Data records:
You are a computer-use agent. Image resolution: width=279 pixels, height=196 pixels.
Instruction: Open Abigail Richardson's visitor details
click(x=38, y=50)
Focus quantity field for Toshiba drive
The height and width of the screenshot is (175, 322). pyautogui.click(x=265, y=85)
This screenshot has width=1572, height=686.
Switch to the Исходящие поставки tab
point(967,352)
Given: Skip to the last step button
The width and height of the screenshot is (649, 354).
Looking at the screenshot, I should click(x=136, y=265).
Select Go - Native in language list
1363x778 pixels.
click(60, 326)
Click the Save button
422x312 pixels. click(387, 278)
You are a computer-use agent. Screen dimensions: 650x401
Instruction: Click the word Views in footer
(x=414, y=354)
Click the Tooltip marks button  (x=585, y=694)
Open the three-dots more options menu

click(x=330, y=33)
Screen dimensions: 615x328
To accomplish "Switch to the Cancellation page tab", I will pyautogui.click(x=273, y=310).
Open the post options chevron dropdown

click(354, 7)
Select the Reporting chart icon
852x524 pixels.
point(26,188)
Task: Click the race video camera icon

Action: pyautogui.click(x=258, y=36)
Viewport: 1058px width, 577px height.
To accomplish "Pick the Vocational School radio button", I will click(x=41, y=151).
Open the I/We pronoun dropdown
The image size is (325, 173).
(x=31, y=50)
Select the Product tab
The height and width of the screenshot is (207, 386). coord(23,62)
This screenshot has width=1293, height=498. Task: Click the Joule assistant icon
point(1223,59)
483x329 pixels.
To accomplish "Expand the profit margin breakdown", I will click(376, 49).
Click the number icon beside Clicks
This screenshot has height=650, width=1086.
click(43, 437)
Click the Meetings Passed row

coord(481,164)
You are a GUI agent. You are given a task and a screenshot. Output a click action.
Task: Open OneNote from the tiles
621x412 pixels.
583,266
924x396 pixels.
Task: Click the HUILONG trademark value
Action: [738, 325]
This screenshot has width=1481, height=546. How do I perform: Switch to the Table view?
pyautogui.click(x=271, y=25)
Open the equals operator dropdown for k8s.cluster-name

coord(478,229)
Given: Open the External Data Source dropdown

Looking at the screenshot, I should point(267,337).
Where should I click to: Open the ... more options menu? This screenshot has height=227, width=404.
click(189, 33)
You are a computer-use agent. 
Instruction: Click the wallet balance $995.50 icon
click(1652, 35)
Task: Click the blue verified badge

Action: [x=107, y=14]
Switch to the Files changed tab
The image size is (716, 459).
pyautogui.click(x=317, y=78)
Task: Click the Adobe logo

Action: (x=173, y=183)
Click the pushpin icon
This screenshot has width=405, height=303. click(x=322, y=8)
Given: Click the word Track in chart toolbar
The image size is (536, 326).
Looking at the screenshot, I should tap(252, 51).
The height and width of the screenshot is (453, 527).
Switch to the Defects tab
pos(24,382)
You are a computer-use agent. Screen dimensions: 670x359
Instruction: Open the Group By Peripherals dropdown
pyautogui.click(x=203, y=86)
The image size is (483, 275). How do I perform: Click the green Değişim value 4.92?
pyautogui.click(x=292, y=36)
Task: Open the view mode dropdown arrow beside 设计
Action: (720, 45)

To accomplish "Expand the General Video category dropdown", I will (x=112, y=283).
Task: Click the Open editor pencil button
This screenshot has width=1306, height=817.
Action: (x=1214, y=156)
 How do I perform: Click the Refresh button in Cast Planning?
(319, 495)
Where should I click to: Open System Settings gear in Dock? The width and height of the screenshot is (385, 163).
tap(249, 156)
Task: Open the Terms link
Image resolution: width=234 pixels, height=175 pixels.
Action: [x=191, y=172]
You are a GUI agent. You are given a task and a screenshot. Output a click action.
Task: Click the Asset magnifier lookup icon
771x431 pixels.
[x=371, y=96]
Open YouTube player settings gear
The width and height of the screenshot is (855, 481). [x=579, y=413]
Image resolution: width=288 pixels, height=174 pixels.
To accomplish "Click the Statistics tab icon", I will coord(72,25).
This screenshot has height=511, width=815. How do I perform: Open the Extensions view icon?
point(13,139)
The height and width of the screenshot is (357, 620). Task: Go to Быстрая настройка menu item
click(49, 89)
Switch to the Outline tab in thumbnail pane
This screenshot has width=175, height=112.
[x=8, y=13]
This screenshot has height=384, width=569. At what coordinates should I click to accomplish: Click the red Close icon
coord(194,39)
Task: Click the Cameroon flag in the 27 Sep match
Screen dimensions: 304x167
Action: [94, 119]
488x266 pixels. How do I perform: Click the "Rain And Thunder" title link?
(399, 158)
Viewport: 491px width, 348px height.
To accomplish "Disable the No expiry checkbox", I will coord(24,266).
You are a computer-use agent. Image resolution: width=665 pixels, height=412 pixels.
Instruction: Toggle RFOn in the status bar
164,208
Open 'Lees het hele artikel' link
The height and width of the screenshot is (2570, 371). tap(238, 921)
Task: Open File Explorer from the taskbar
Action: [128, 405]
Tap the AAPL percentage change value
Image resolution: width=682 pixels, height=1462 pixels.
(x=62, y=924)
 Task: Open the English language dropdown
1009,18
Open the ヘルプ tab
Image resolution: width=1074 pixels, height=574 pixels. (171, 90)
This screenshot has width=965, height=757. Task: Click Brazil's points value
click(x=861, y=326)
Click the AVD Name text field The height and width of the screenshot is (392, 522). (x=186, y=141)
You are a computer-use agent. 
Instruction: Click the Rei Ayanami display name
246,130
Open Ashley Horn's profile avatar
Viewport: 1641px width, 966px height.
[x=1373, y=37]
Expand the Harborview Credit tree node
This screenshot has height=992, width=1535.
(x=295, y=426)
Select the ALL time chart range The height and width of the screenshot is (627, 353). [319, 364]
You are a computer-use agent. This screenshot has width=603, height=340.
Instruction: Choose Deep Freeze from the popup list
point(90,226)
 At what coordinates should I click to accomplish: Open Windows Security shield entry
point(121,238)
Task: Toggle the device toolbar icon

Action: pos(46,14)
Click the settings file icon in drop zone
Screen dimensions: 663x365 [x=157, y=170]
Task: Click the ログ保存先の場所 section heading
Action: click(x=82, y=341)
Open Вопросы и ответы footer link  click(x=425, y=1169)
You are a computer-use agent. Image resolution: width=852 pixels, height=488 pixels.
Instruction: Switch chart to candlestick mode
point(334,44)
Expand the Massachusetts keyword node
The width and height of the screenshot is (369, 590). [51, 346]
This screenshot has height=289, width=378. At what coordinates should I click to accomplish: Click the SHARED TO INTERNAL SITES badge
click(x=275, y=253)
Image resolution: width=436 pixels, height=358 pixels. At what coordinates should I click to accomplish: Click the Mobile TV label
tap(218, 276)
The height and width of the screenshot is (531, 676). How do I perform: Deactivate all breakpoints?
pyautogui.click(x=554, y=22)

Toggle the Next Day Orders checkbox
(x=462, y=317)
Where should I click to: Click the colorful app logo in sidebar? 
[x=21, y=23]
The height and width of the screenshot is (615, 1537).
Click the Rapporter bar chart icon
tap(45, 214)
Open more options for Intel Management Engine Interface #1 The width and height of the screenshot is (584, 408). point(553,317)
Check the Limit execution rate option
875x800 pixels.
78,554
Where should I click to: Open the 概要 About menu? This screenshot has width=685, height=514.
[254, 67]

> Do this: Can you give the material above as a Markdown table with the columns Row and Line, numbering each line and leaving out blank lines?

> Solution to the exercise:
| Row | Line |
|---|---|
| 1 | You are a computer-use agent. Image resolution: width=279 pixels, height=196 pixels. |
| 2 | Instruction: Open Abigail Richardson's visitor details |
| 3 | click(x=38, y=50) |
| 4 | Focus quantity field for Toshiba drive |
| 5 | The height and width of the screenshot is (175, 322). pyautogui.click(x=265, y=85) |
| 6 | This screenshot has width=1572, height=686. |
| 7 | Switch to the Исходящие поставки tab |
| 8 | point(967,352) |
| 9 | Given: Skip to the last step button |
| 10 | The width and height of the screenshot is (649, 354). |
| 11 | Looking at the screenshot, I should click(x=136, y=265). |
| 12 | Select Go - Native in language list |
| 13 | 1363x778 pixels. |
| 14 | click(60, 326) |
| 15 | Click the Save button |
| 16 | 422x312 pixels. click(387, 278) |
| 17 | You are a computer-use agent. Screen dimensions: 650x401 |
| 18 | Instruction: Click the word Views in footer |
| 19 | (x=414, y=354) |
| 20 | Click the Tooltip marks button  (x=585, y=694) |
| 21 | Open the three-dots more options menu |
| 22 | click(x=330, y=33) |
| 23 | Screen dimensions: 615x328 |
| 24 | To accomplish "Switch to the Cancellation page tab", I will pyautogui.click(x=273, y=310). |
| 25 | Open the post options chevron dropdown |
| 26 | click(354, 7) |
| 27 | Select the Reporting chart icon |
| 28 | 852x524 pixels. |
| 29 | point(26,188) |
| 30 | Task: Click the race video camera icon |
| 31 | Action: pyautogui.click(x=258, y=36) |
| 32 | Viewport: 1058px width, 577px height. |
| 33 | To accomplish "Pick the Vocational School radio button", I will click(x=41, y=151). |
| 34 | Open the I/We pronoun dropdown |
| 35 | The image size is (325, 173). |
| 36 | (x=31, y=50) |
| 37 | Select the Product tab |
| 38 | The height and width of the screenshot is (207, 386). coord(23,62) |
| 39 | This screenshot has width=1293, height=498. Task: Click the Joule assistant icon |
| 40 | point(1223,59) |
| 41 | 483x329 pixels. |
| 42 | To accomplish "Expand the profit margin breakdown", I will click(376, 49). |
| 43 | Click the number icon beside Clicks |
| 44 | This screenshot has height=650, width=1086. |
| 45 | click(43, 437) |
| 46 | Click the Meetings Passed row |
| 47 | coord(481,164) |
| 48 | You are a GUI agent. You are given a task and a screenshot. Output a click action. |
| 49 | Task: Open OneNote from the tiles |
| 50 | 621x412 pixels. |
| 51 | 583,266 |
| 52 | 924x396 pixels. |
| 53 | Task: Click the HUILONG trademark value |
| 54 | Action: [738, 325] |
| 55 | This screenshot has width=1481, height=546. How do I perform: Switch to the Table view? |
| 56 | pyautogui.click(x=271, y=25) |
| 57 | Open the equals operator dropdown for k8s.cluster-name |
| 58 | coord(478,229) |
| 59 | Given: Open the External Data Source dropdown |
| 60 | Looking at the screenshot, I should point(267,337). |
| 61 | Where should I click to: Open the ... more options menu? This screenshot has height=227, width=404. |
| 62 | click(189, 33) |
| 63 | You are a computer-use agent.  |
| 64 | Instruction: Click the wallet balance $995.50 icon |
| 65 | click(1652, 35) |
| 66 | Task: Click the blue verified badge |
| 67 | Action: [x=107, y=14] |
| 68 | Switch to the Files changed tab |
| 69 | The image size is (716, 459). |
| 70 | pyautogui.click(x=317, y=78) |
| 71 | Task: Click the Adobe logo |
| 72 | Action: (x=173, y=183) |
| 73 | Click the pushpin icon |
| 74 | This screenshot has width=405, height=303. click(x=322, y=8) |
| 75 | Given: Click the word Track in chart toolbar |
| 76 | The image size is (536, 326). |
| 77 | Looking at the screenshot, I should tap(252, 51). |
| 78 | The height and width of the screenshot is (453, 527). |
| 79 | Switch to the Defects tab |
| 80 | pos(24,382) |
| 81 | You are a computer-use agent. Screen dimensions: 670x359 |
| 82 | Instruction: Open the Group By Peripherals dropdown |
| 83 | pyautogui.click(x=203, y=86) |
| 84 | The image size is (483, 275). How do I perform: Click the green Değişim value 4.92? |
| 85 | pyautogui.click(x=292, y=36) |
| 86 | Task: Open the view mode dropdown arrow beside 设计 |
| 87 | Action: (720, 45) |
| 88 | To accomplish "Expand the General Video category dropdown", I will (x=112, y=283). |
| 89 | Task: Click the Open editor pencil button |
| 90 | This screenshot has width=1306, height=817. |
| 91 | Action: (x=1214, y=156) |
| 92 |  How do I perform: Click the Refresh button in Cast Planning? |
| 93 | (319, 495) |
| 94 | Where should I click to: Open System Settings gear in Dock? The width and height of the screenshot is (385, 163). |
| 95 | tap(249, 156) |
| 96 | Task: Open the Terms link |
| 97 | Image resolution: width=234 pixels, height=175 pixels. |
| 98 | Action: [x=191, y=172] |
| 99 | You are a GUI agent. You are given a task and a screenshot. Output a click action. |
| 100 | Task: Click the Asset magnifier lookup icon |
| 101 | 771x431 pixels. |
| 102 | [x=371, y=96] |
| 103 | Open YouTube player settings gear |
| 104 | The width and height of the screenshot is (855, 481). [x=579, y=413] |
| 105 | Image resolution: width=288 pixels, height=174 pixels. |
| 106 | To accomplish "Click the Statistics tab icon", I will coord(72,25). |
| 107 | This screenshot has height=511, width=815. How do I perform: Open the Extensions view icon? |
| 108 | point(13,139) |
| 109 | The height and width of the screenshot is (357, 620). Task: Go to Быстрая настройка menu item |
| 110 | click(49, 89) |
| 111 | Switch to the Outline tab in thumbnail pane |
| 112 | This screenshot has width=175, height=112. |
| 113 | [x=8, y=13] |
| 114 | This screenshot has height=384, width=569. At what coordinates should I click to accomplish: Click the red Close icon |
| 115 | coord(194,39) |
| 116 | Task: Click the Cameroon flag in the 27 Sep match |
| 117 | Screen dimensions: 304x167 |
| 118 | Action: [94, 119] |
| 119 | 488x266 pixels. How do I perform: Click the "Rain And Thunder" title link? |
| 120 | (399, 158) |
| 121 | Viewport: 491px width, 348px height. |
| 122 | To accomplish "Disable the No expiry checkbox", I will coord(24,266). |
| 123 | You are a computer-use agent. Image resolution: width=665 pixels, height=412 pixels. |
| 124 | Instruction: Toggle RFOn in the status bar |
| 125 | 164,208 |
| 126 | Open 'Lees het hele artikel' link |
| 127 | The height and width of the screenshot is (2570, 371). tap(238, 921) |
| 128 | Task: Open File Explorer from the taskbar |
| 129 | Action: [128, 405] |
| 130 | Tap the AAPL percentage change value |
| 131 | Image resolution: width=682 pixels, height=1462 pixels. |
| 132 | (x=62, y=924) |
| 133 |  Task: Open the English language dropdown |
| 134 | 1009,18 |
| 135 | Open the ヘルプ tab |
| 136 | Image resolution: width=1074 pixels, height=574 pixels. (171, 90) |
| 137 | This screenshot has width=965, height=757. Task: Click Brazil's points value |
| 138 | click(x=861, y=326) |
| 139 | Click the AVD Name text field The height and width of the screenshot is (392, 522). (x=186, y=141) |
| 140 | You are a computer-use agent.  |
| 141 | Instruction: Click the Rei Ayanami display name |
| 142 | 246,130 |
| 143 | Open Ashley Horn's profile avatar |
| 144 | Viewport: 1641px width, 966px height. |
| 145 | [x=1373, y=37] |
| 146 | Expand the Harborview Credit tree node |
| 147 | This screenshot has height=992, width=1535. |
| 148 | (x=295, y=426) |
| 149 | Select the ALL time chart range The height and width of the screenshot is (627, 353). [319, 364] |
| 150 | You are a computer-use agent. This screenshot has width=603, height=340. |
| 151 | Instruction: Choose Deep Freeze from the popup list |
| 152 | point(90,226) |
| 153 |  At what coordinates should I click to accomplish: Open Windows Security shield entry |
| 154 | point(121,238) |
| 155 | Task: Toggle the device toolbar icon |
| 156 | Action: pos(46,14) |
| 157 | Click the settings file icon in drop zone |
| 158 | Screen dimensions: 663x365 [x=157, y=170] |
| 159 | Task: Click the ログ保存先の場所 section heading |
| 160 | Action: click(x=82, y=341) |
| 161 | Open Вопросы и ответы footer link  click(x=425, y=1169) |
| 162 | You are a computer-use agent. Image resolution: width=852 pixels, height=488 pixels. |
| 163 | Instruction: Switch chart to candlestick mode |
| 164 | point(334,44) |
| 165 | Expand the Massachusetts keyword node |
| 166 | The width and height of the screenshot is (369, 590). [51, 346] |
| 167 | This screenshot has height=289, width=378. At what coordinates should I click to accomplish: Click the SHARED TO INTERNAL SITES badge |
| 168 | click(x=275, y=253) |
| 169 | Image resolution: width=436 pixels, height=358 pixels. At what coordinates should I click to accomplish: Click the Mobile TV label |
| 170 | tap(218, 276) |
| 171 | The height and width of the screenshot is (531, 676). How do I perform: Deactivate all breakpoints? |
| 172 | pyautogui.click(x=554, y=22) |
| 173 | Toggle the Next Day Orders checkbox |
| 174 | (x=462, y=317) |
| 175 | Where should I click to: Click the colorful app logo in sidebar?  |
| 176 | [x=21, y=23] |
| 177 | The height and width of the screenshot is (615, 1537). |
| 178 | Click the Rapporter bar chart icon |
| 179 | tap(45, 214) |
| 180 | Open more options for Intel Management Engine Interface #1 The width and height of the screenshot is (584, 408). point(553,317) |
| 181 | Check the Limit execution rate option |
| 182 | 875x800 pixels. |
| 183 | 78,554 |
| 184 | Where should I click to: Open the 概要 About menu? This screenshot has width=685, height=514. |
| 185 | [254, 67] |